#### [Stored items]
::::::::
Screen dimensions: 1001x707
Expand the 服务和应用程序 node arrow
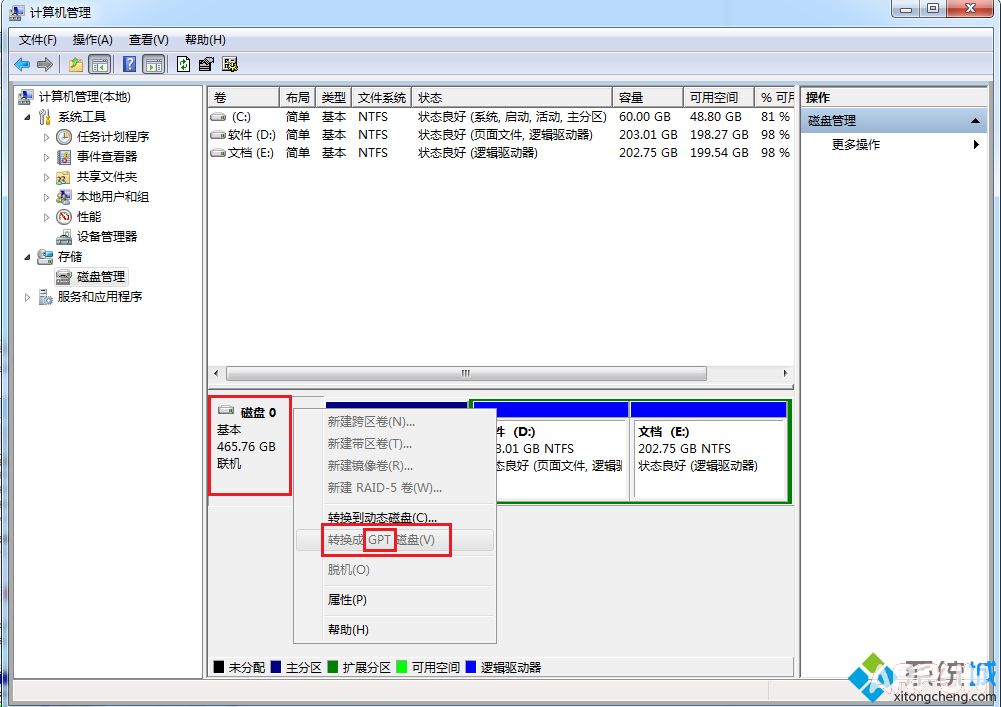[x=27, y=297]
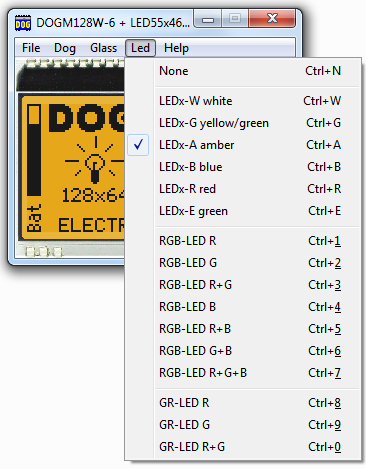Screen dimensions: 366x469
Task: Choose RGB-LED R+G combination
Action: pos(243,285)
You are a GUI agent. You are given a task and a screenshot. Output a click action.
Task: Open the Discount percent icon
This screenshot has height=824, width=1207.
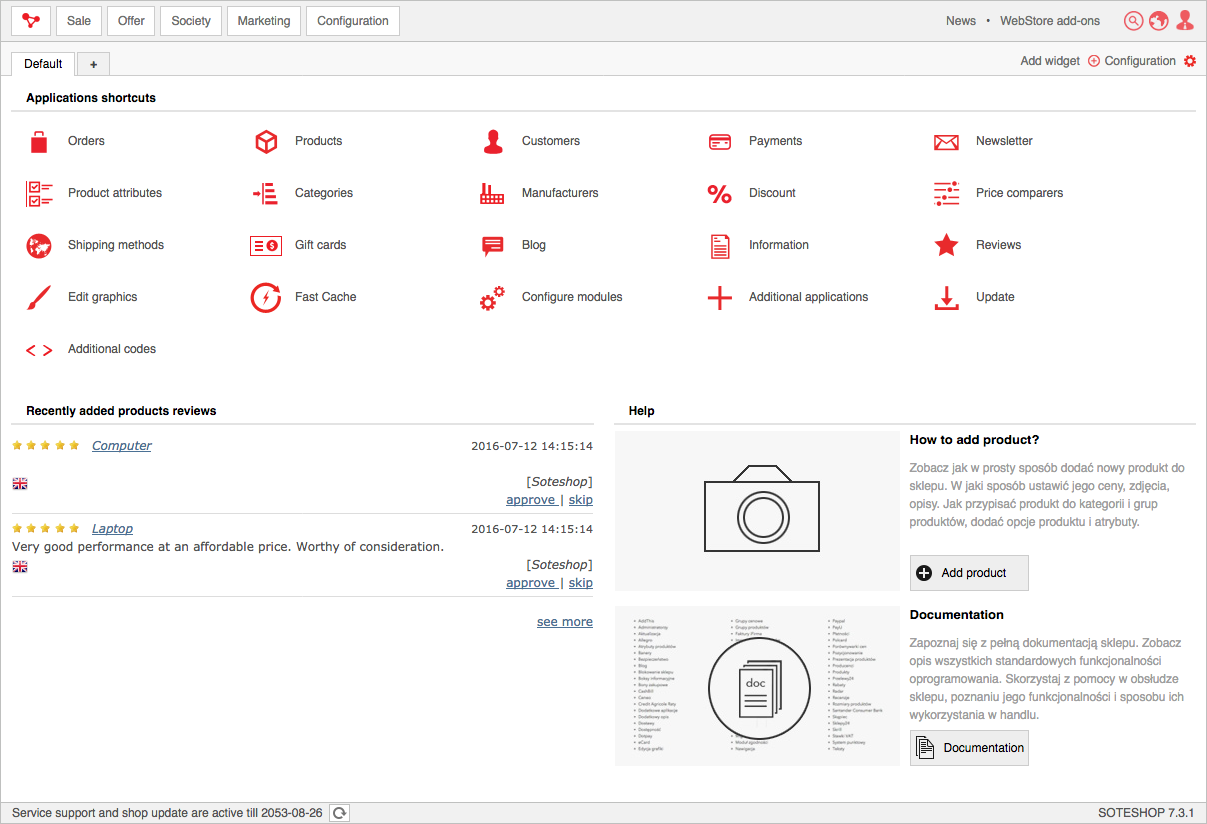(719, 194)
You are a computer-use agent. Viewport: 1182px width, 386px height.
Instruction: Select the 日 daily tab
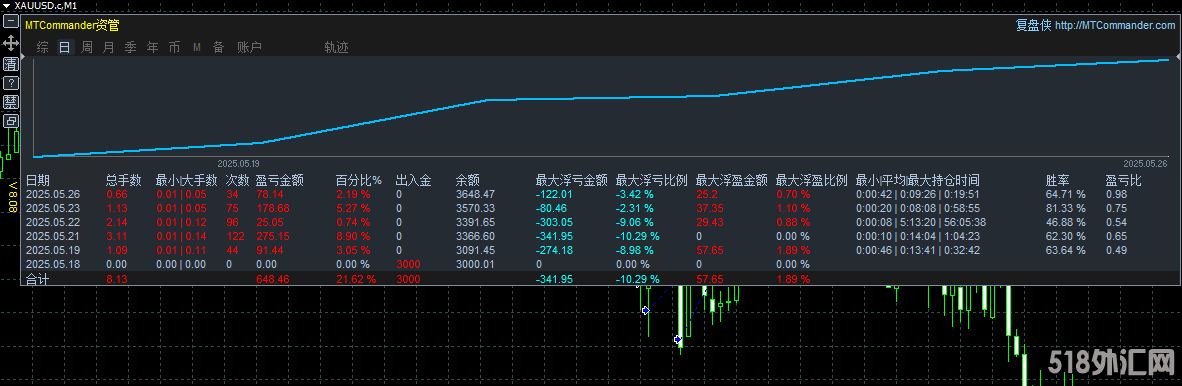click(x=65, y=47)
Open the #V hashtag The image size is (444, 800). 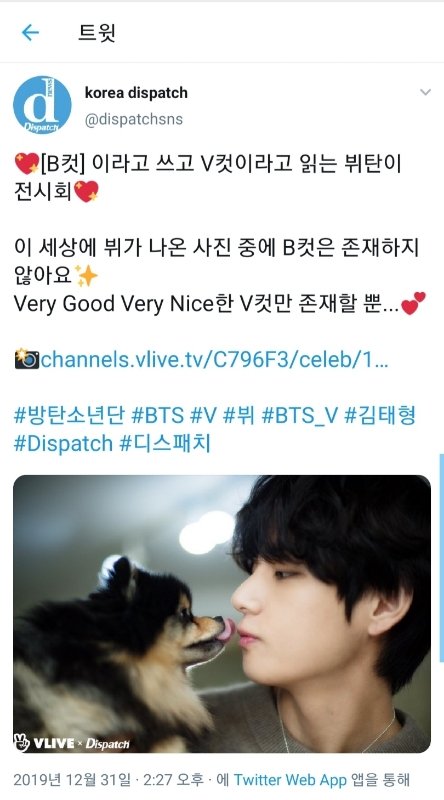204,415
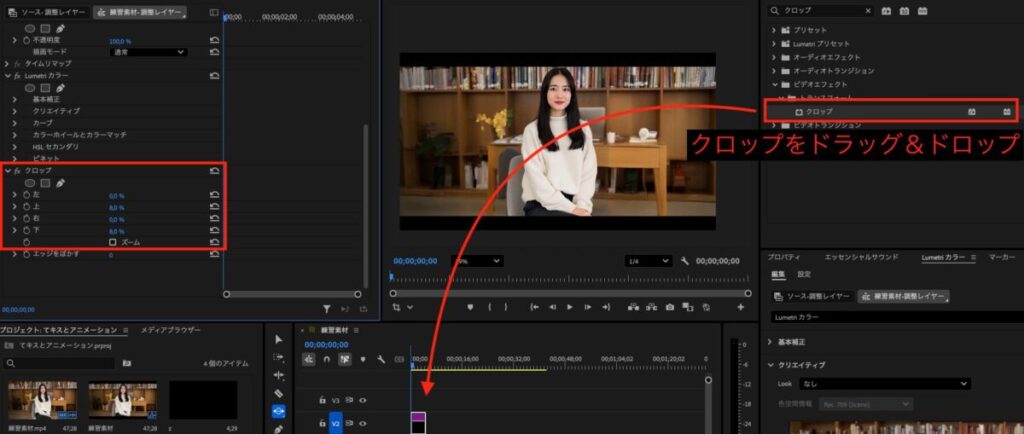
::::::::
The answer must be a single number: how many lines of the data include the string "agent".

#### [Solution]
2